35 Squadron Dakota VH-CIZ
The Argus (Melbourne, Vic. : 1848 – 1957) Fri 28 Dec 1945
26 AIRMEN AWAIT RESCUE
RAAF Dakota Missing In Banda Sea
From ERIC THORNTON, MOROTAI
Somewhere on one of the scores of islands and atolls in the Banda Sea 26 survivors of the RAAF Dakota transport plane which disappeared in a typhoon more than a week ago are awaiting rescue. Their radio has not been heard since their cryptic message was picked up at Darwin a week ago, and they may be without food. The plane was carrying 21 Army Medical evacuees, a medical orderly, and a crew of four, all of whom were attached to 35th RAAF Squadron at Townsville. They are:
Pilot-Officer Robinson, pilot; Flight Lieut Hazel, second pilot; Warrant Officer Connel, wireless operator; and Flight-Sgt Bodney, navigation officer,
Among the, medical evacuees, all of whom are suffering from skin com plaints, was LAC L. H. Wilson, of
the RAAF at Labuan, and one naval rating. Evacuees were under the charge of Sgt W. Mullen, of Cess-
nock, NSW, a RAAF medical orderly from Morotai. After seven days, organised search has now been abandoned, but planes passing through the general area have been instructed to keep watch for any signs of survivors in the islands within a 400-mile radius of the Damar group, where it was thought the signal came from. Small craft will probably make a closer inspection, but the survivors’ chief hope is to fall among natives, who can feed them and get a message back to an Australian base.
The plane left Ambon at 2.45am on December 19 on the second hop of a flight from Morotai to the mainland, and is believed to have run into a series of terrific electrical storms, culminating in a typhoon. Its radio tried to contact Darwin at 3.45am, but went off the air before passing the message.
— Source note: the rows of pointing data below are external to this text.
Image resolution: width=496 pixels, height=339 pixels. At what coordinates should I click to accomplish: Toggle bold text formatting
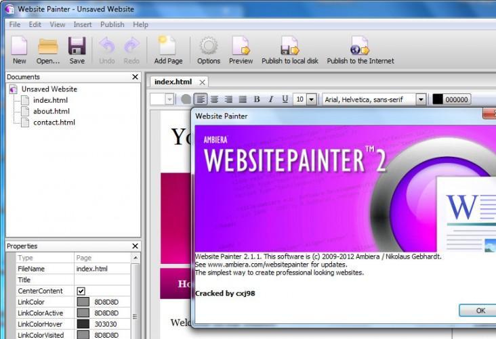[257, 99]
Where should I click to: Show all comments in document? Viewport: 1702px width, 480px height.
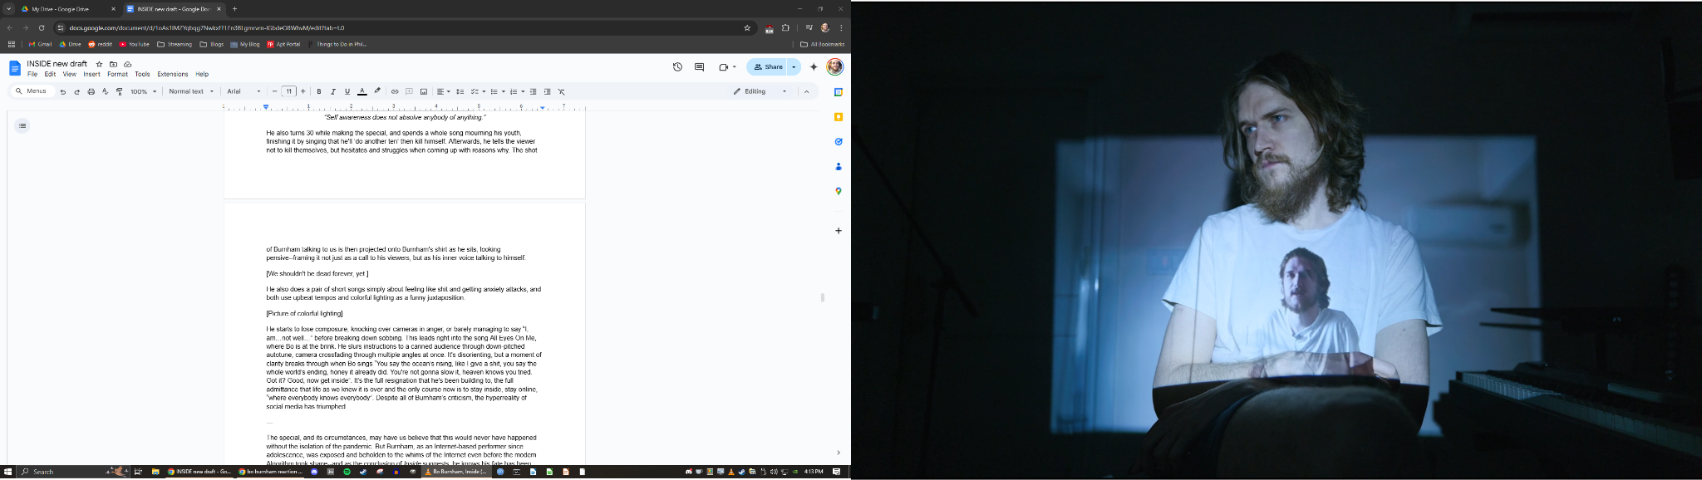[x=699, y=67]
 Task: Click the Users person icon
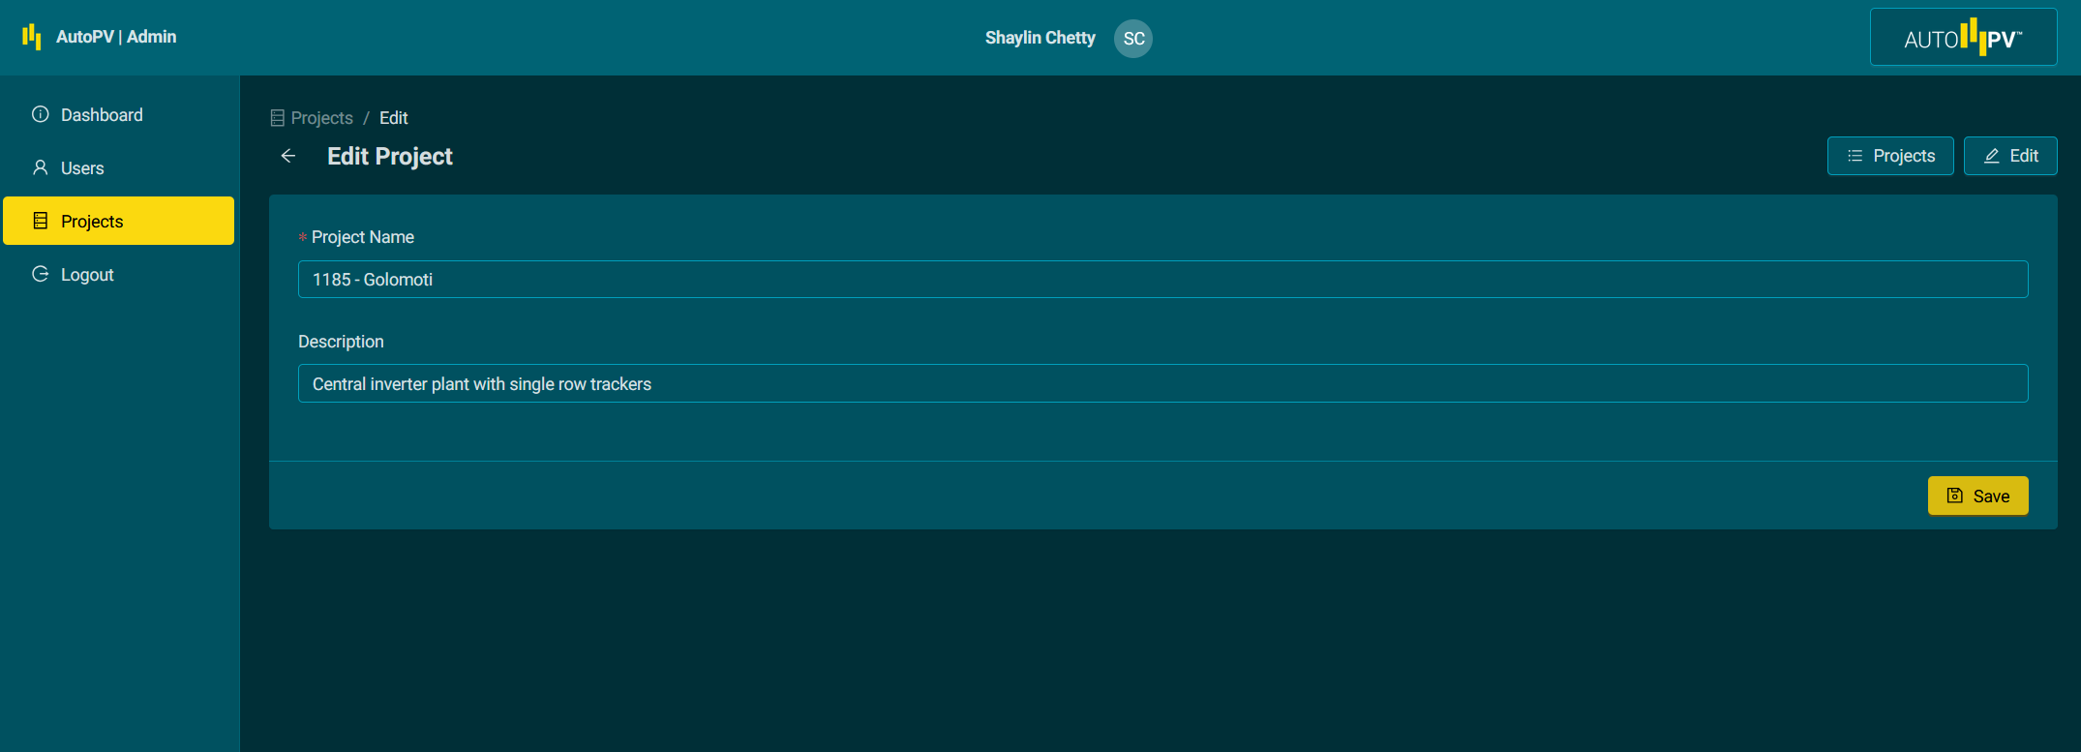coord(41,167)
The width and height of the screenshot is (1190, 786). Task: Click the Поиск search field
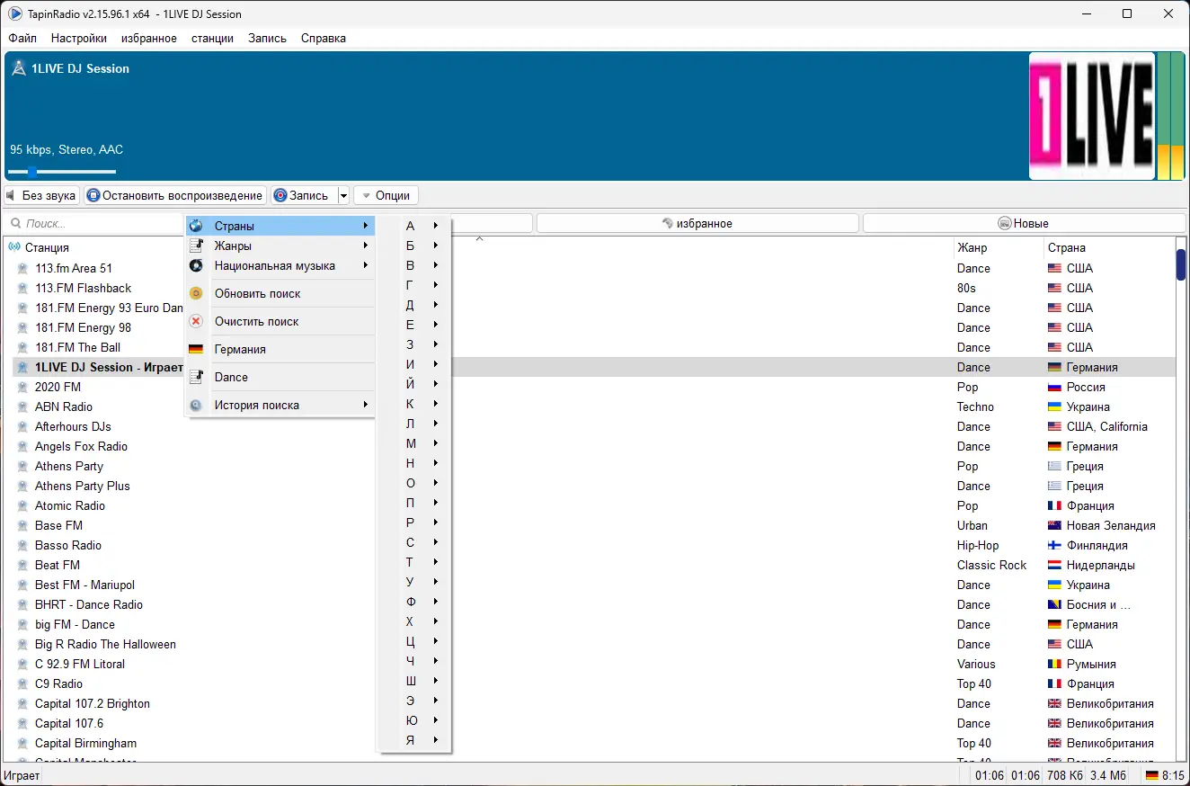94,223
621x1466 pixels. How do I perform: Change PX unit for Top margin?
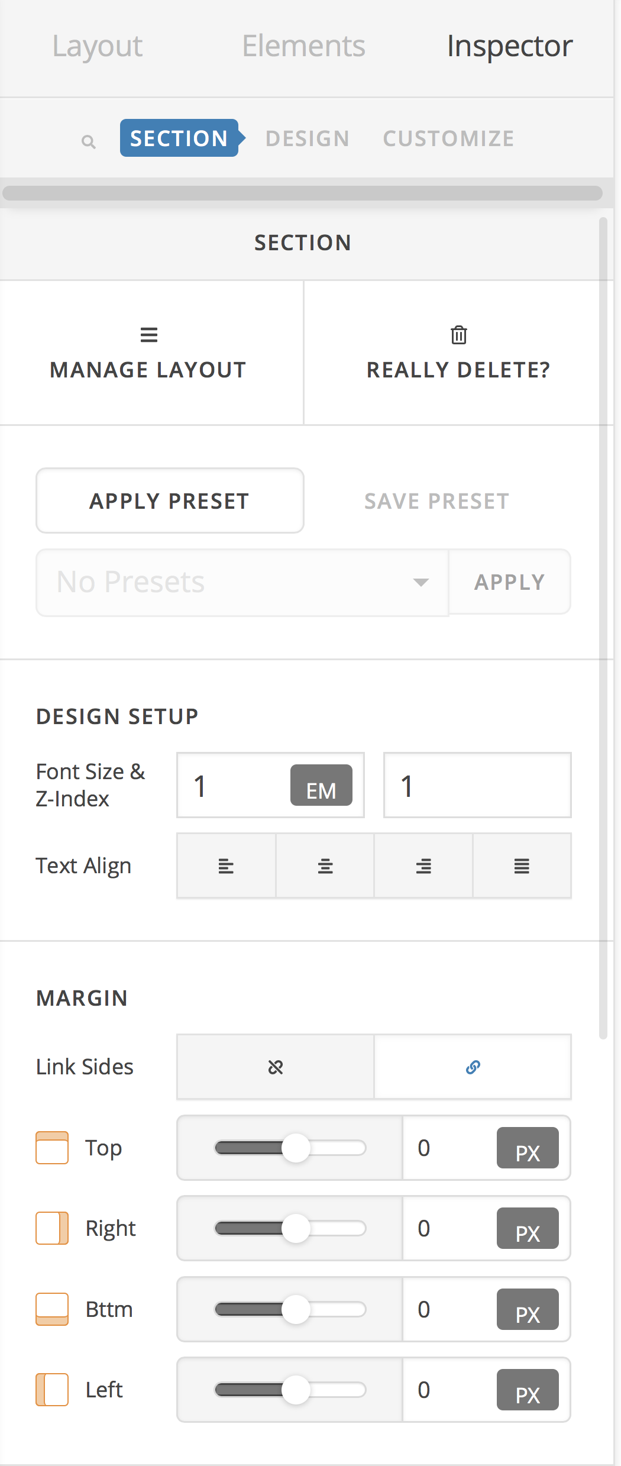pos(528,1148)
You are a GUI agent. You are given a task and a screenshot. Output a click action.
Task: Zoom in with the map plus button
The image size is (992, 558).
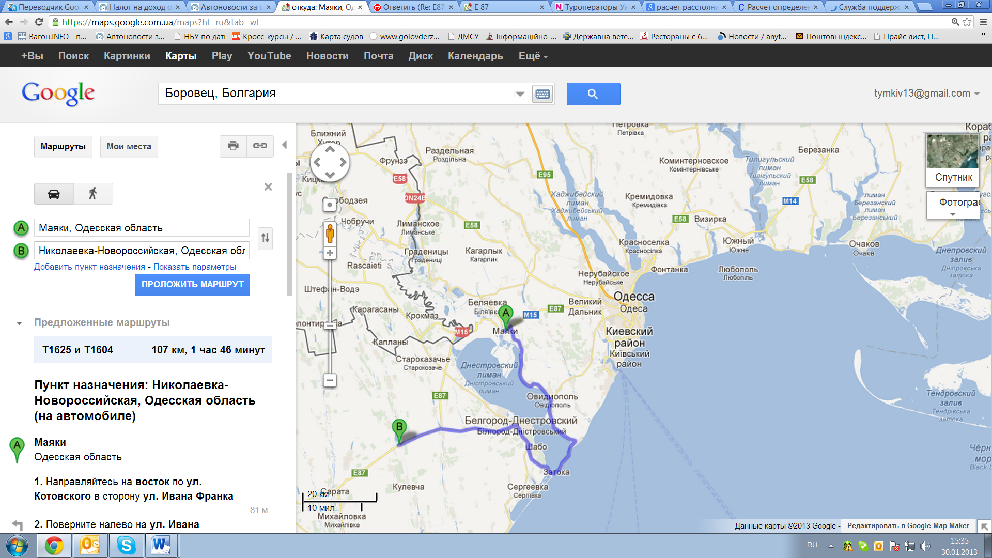pyautogui.click(x=330, y=253)
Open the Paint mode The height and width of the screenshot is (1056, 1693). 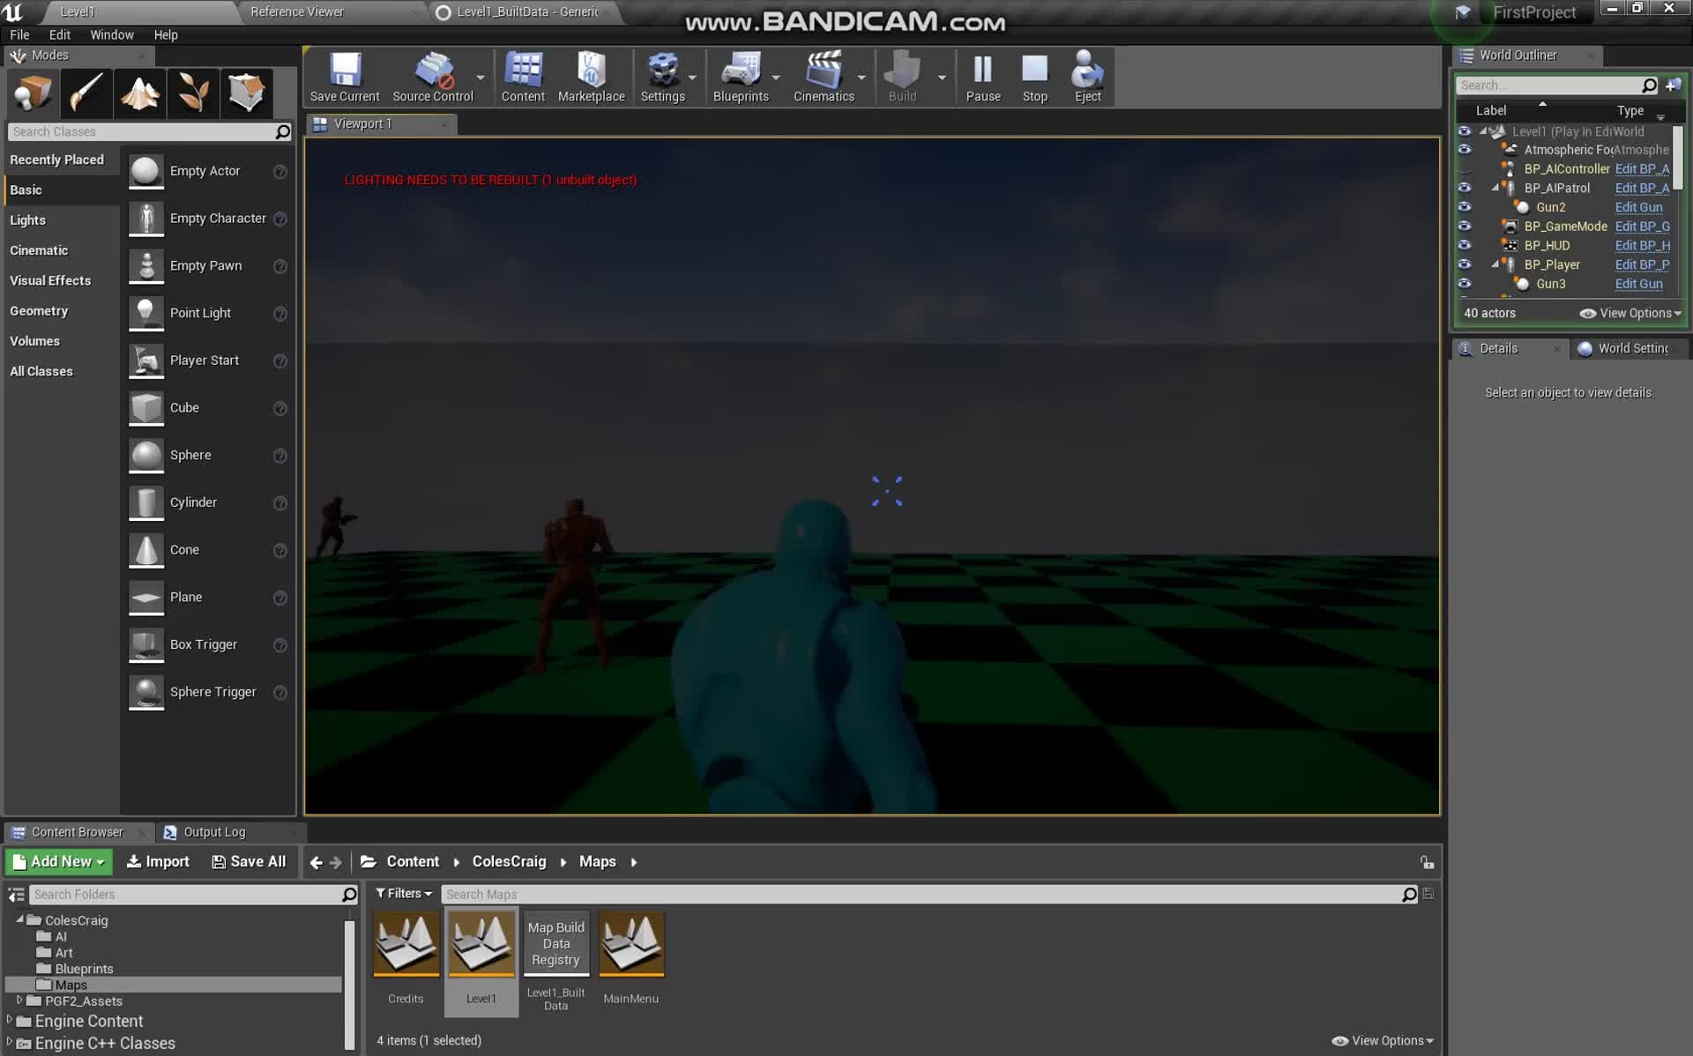[x=87, y=93]
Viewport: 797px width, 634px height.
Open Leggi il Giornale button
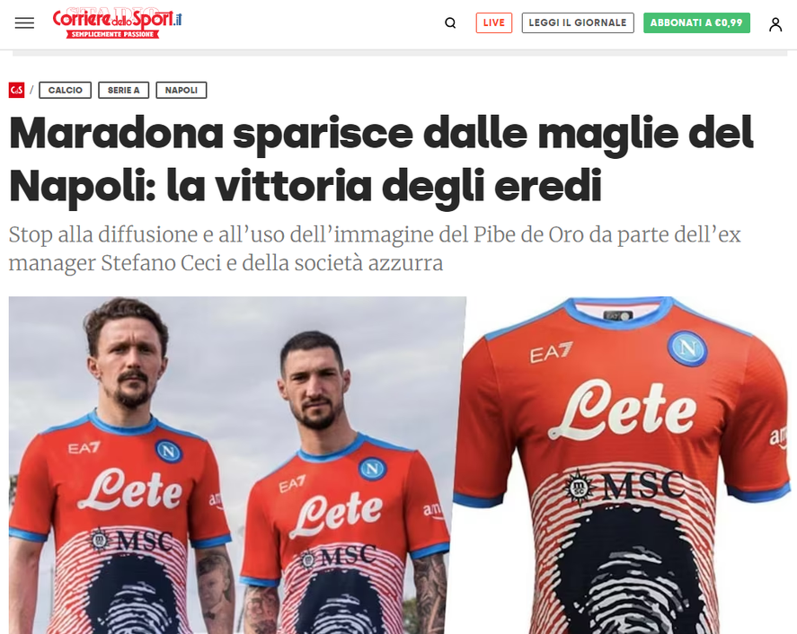pyautogui.click(x=578, y=22)
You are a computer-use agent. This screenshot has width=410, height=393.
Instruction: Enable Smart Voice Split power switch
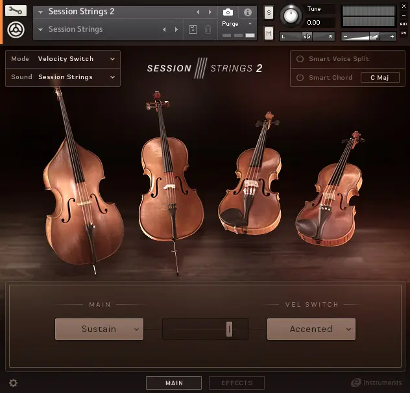click(x=300, y=59)
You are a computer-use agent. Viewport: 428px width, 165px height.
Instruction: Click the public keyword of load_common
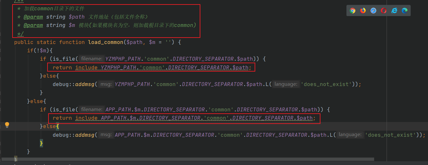[24, 42]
Nothing further was heard until a Darwin Navy signals broadcast was interrupted at 8.40am by the message: “Alive! I am all alive.” Darwin RAAF radio listened in on this frequency, and at 12.45 next day picked up a cryptic signal with the plane’s call sign, CIZ, followed by a continuous note for some seconds, and then silence, which has not since been broken. The bearing on this signal was used as the basis for organising the air search among a small group of islands, but later the search was extended to an area 400 miles square, taking in the large islands near Darwin, part of Timor, and the islands east and north, and a large island west of Ambon, where it was thought the plane may have crashed after turning back to find Ambon.